▸ **EXERCISE REQUIREMENTS**
Express the part of the listing from the line containing "This screenshot has" through the end of the listing as a JSON list of strings, one string per line, omitting blank lines. Leave the pictures out of your answer.
-- START MATERIAL FOR THIS EXERCISE --
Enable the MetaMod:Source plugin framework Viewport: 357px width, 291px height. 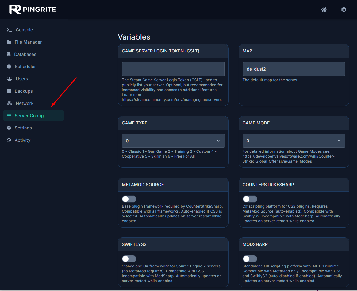(x=129, y=199)
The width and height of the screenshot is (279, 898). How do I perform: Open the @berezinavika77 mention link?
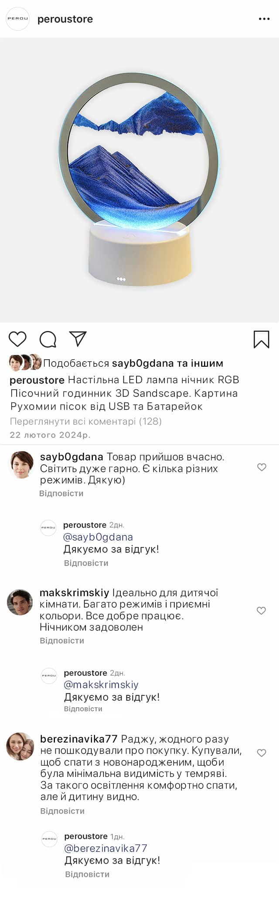(105, 848)
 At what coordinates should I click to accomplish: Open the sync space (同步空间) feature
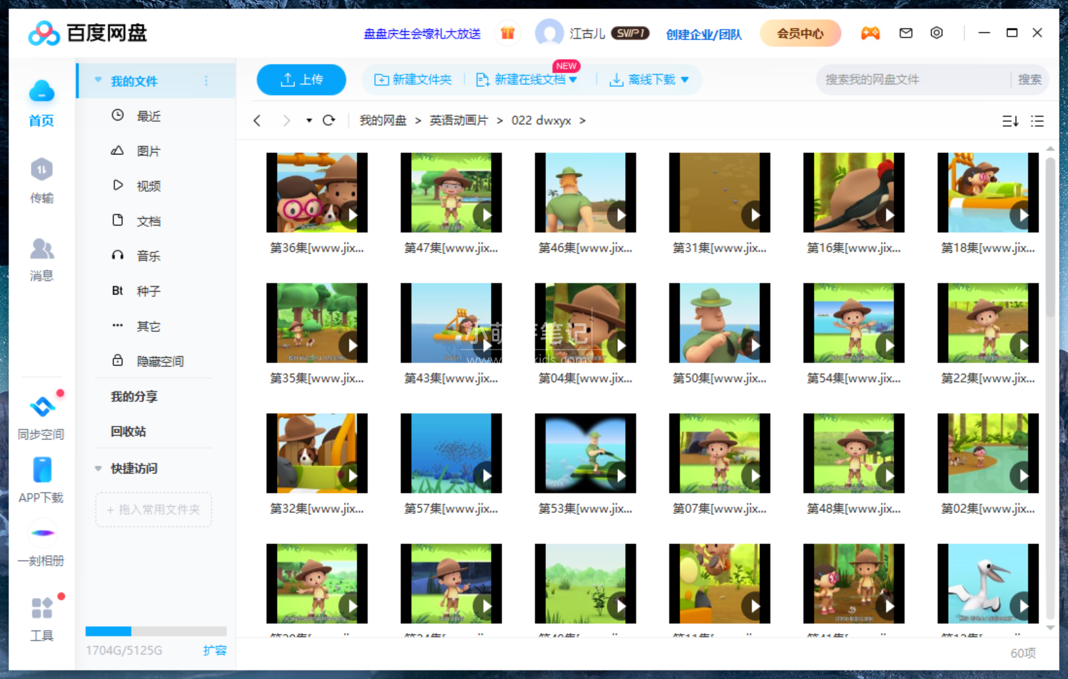point(41,415)
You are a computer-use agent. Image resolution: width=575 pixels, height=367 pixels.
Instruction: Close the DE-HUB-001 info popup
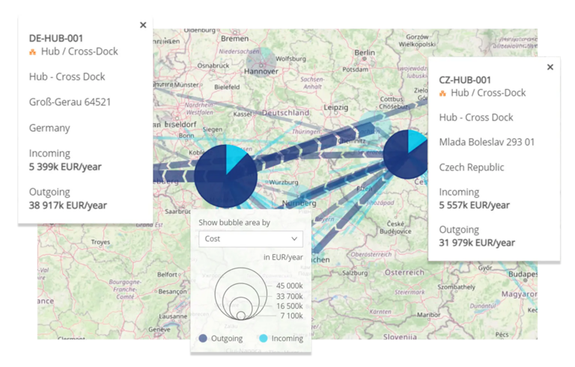[x=143, y=25]
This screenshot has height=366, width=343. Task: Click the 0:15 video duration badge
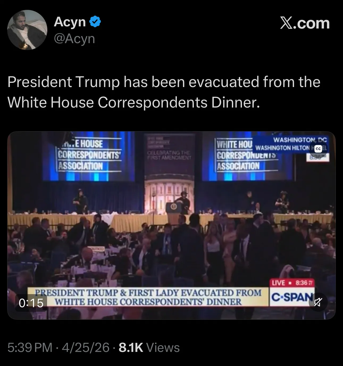31,303
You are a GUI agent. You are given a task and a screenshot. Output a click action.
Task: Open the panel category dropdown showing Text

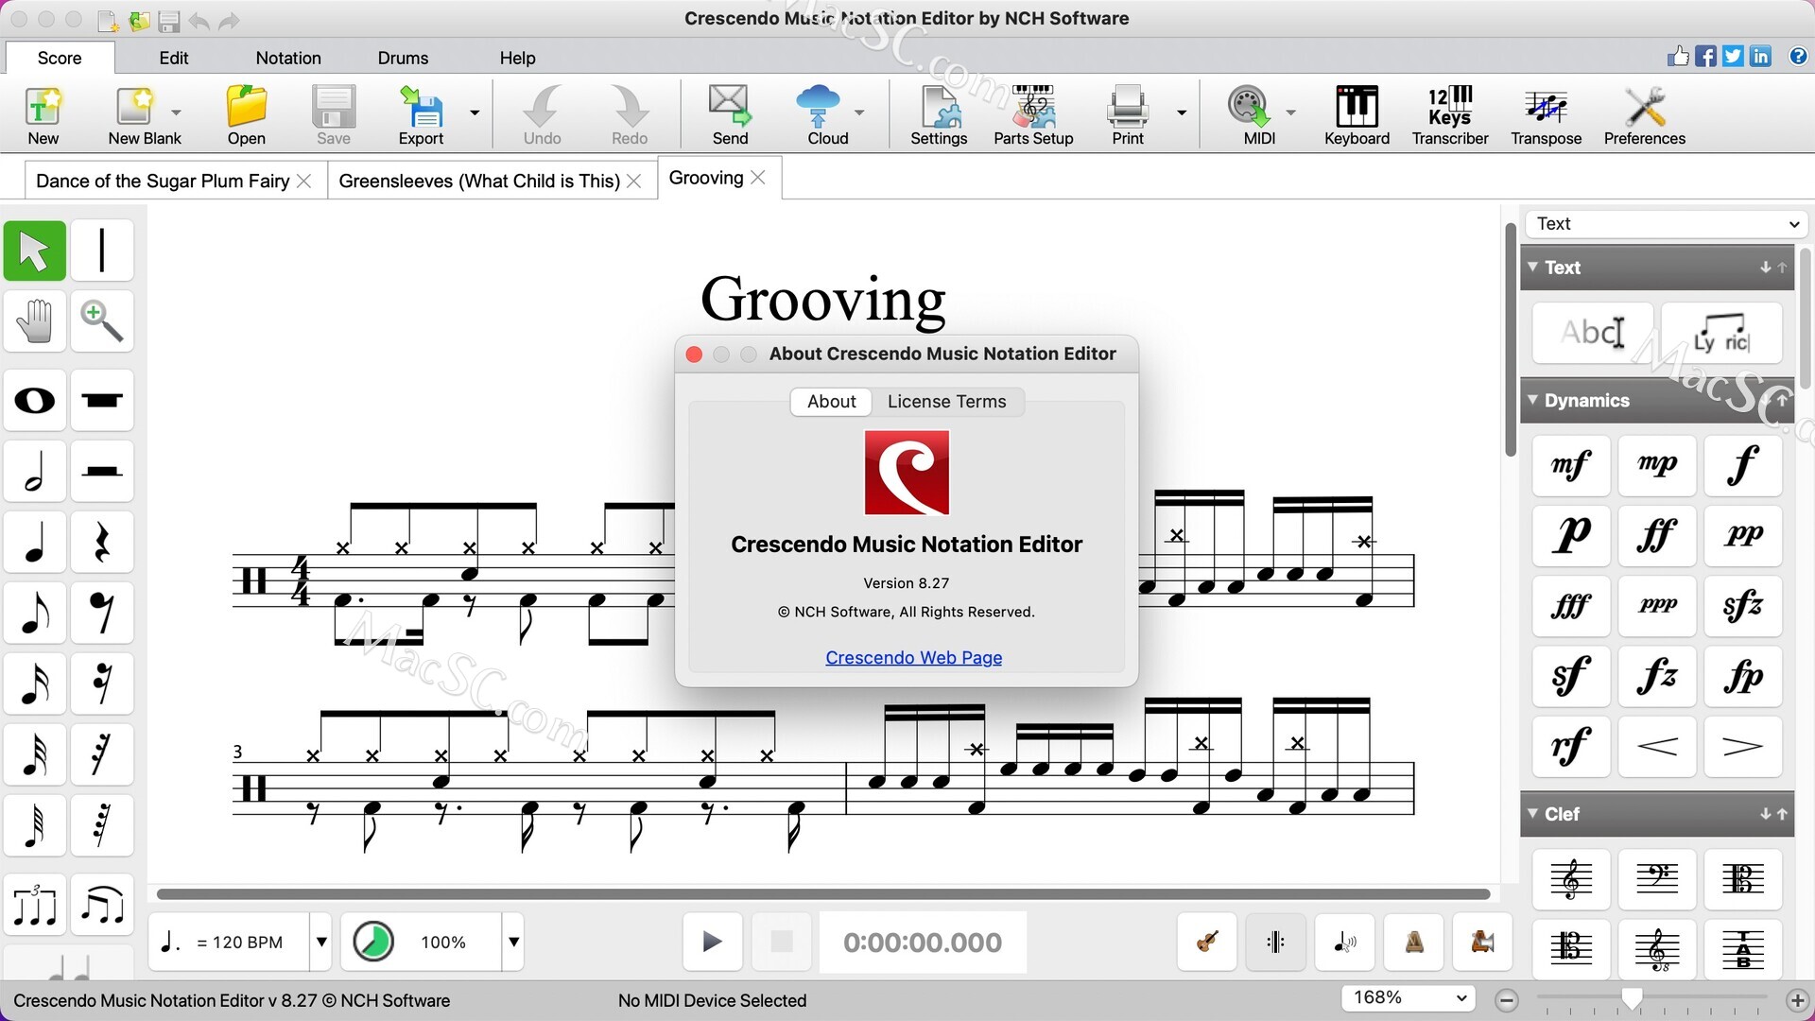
-- END MATERIAL FOR THIS EXERCISE --
▸ **COMPLETED TASK**
[
  "This screenshot has height=366, width=343. Task: Click the 0:15 video duration badge",
  "31,303",
  "You are a GUI agent. You are given a task and a screenshot. Output a click action.",
  "Task: Open the panel category dropdown showing Text"
]